═════ KUTIPAN TEKS
![]() |
Tolonglah dirimu sendiri. |
"Hidup adalah seni pengambilan keputusan.”
Begitulah kata A.S. Laksana dalam blognya yang sering
menyarankan penulis pemula, bahwa cara terbaik untuk menulis adalah
dengan mengambil keputusan untuk menulis. Bukan merumitkannya dan melulu
mempersoalkan kendala. Tapi itu kata seorang master, bukan? Yang
ilmunya mungkin sudah melekat pada otak dan menurutnya enteng saja berkata demikian. Walau jika dipikir-pikir memang ada benarnya juga,
namun tetap, menghasilkan tulisan tidak semata-mata seenteng itu menurut
saya.
Itulah cara seorang
penulis malas berdalih dan coba menghindar-hindar dari segala persoalan
yang menyangkut-pautkan dirinya dengan dunia menulis. Toh, bisa
menghasilkan tulisan seminggu sekali saja sudah cukup. Toh, jika bisa
menulis cerpen sebulan sekali rasanya sudah oke, kan? Toh, seenggaknya
dalam hidup ini saya sudah pernah menulis. Jadi untuk apa meluangkan
waktu setiap hari untuk menulis?
Tapi seorang penulis yang ingin tulisannya menjadi hebat, dan kekal. Bahkan dikenal luas dan melegenda, layaknya karya-karya Shakespeare. Atau minimal bisa mengikuti jejak Pramoedya Ananta Toer, yang namanya mondar-mandir masuk nominasi calon peraih nobel, pasti memiliki target, usaha, dan pemikiran yang berbeda.
══════════
PETUNJUK PENGERJAAN:
1. Tuliskan kembali bagian kutipan teks tentang menulis itu tanpa perubahan, mulai dari "Begitulah kata A.S." dan berakhir pada "hari untuk menulis?".
2. Sebutkan semua nama orang yang muncul dalam kutipan teks tentang menulis itu.
═════ DAFTAR MATERI
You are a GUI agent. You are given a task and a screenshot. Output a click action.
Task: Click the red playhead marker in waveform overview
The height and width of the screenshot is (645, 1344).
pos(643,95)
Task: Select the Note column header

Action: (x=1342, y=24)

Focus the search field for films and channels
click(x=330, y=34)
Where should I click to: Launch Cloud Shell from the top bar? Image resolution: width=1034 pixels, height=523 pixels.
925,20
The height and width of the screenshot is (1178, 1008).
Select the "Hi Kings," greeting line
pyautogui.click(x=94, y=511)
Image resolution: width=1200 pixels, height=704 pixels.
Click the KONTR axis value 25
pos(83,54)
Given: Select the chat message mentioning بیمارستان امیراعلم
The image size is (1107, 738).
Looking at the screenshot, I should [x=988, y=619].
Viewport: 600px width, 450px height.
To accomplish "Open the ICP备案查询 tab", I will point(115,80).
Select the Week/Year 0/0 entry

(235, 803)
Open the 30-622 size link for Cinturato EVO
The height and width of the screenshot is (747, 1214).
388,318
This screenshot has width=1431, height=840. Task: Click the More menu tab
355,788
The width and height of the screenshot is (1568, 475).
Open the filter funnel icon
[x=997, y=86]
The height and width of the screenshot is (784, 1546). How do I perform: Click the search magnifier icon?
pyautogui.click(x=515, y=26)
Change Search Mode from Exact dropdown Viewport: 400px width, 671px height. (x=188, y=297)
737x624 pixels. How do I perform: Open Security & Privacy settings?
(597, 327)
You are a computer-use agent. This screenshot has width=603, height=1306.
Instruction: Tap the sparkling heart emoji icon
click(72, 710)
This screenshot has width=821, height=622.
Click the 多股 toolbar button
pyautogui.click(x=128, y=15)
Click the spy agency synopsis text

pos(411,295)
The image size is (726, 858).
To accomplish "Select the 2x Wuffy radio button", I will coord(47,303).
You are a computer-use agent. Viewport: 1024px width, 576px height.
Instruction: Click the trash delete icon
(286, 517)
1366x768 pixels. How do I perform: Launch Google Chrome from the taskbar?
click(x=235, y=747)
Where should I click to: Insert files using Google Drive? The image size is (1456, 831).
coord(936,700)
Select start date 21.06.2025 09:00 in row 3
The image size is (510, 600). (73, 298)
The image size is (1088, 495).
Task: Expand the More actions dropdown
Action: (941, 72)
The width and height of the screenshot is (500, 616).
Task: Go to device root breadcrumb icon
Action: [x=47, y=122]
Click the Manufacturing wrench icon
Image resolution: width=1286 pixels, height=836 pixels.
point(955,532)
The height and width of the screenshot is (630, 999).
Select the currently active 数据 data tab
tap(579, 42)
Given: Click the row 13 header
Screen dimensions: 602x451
══════════
JAWABAN PER TUGAS:
1.
Begitulah kata A.S. Laksana dalam blognya yang sering
menyarankan penulis pemula, bahwa cara terbaik untuk menulis adalah
dengan mengambil keputusan untuk menulis. Bukan merumitkannya dan melulu
mempersoalkan kendala. Tapi itu kata seorang master, bukan? Yang
ilmunya mungkin sudah melekat pada otak dan menurutnya enteng saja berkata demikian. Walau jika dipikir-pikir memang ada benarnya juga,
namun tetap, menghasilkan tulisan tidak semata-mata seenteng itu menurut
saya.
Itulah cara seorang
penulis malas berdalih dan coba menghindar-hindar dari segala persoalan
yang menyangkut-pautkan dirinya dengan dunia menulis. Toh, bisa
menghasilkan tulisan seminggu sekali saja sudah cukup. Toh, jika bisa
menulis cerpen sebulan sekali rasanya sudah oke, kan? Toh, seenggaknya
dalam hidup ini saya sudah pernah menulis. Jadi untuk apa meluangkan
waktu setiap hari untuk menulis?

2.
- A.S. Laksana
- Shakespeare
- Pramoedya Ananta Toer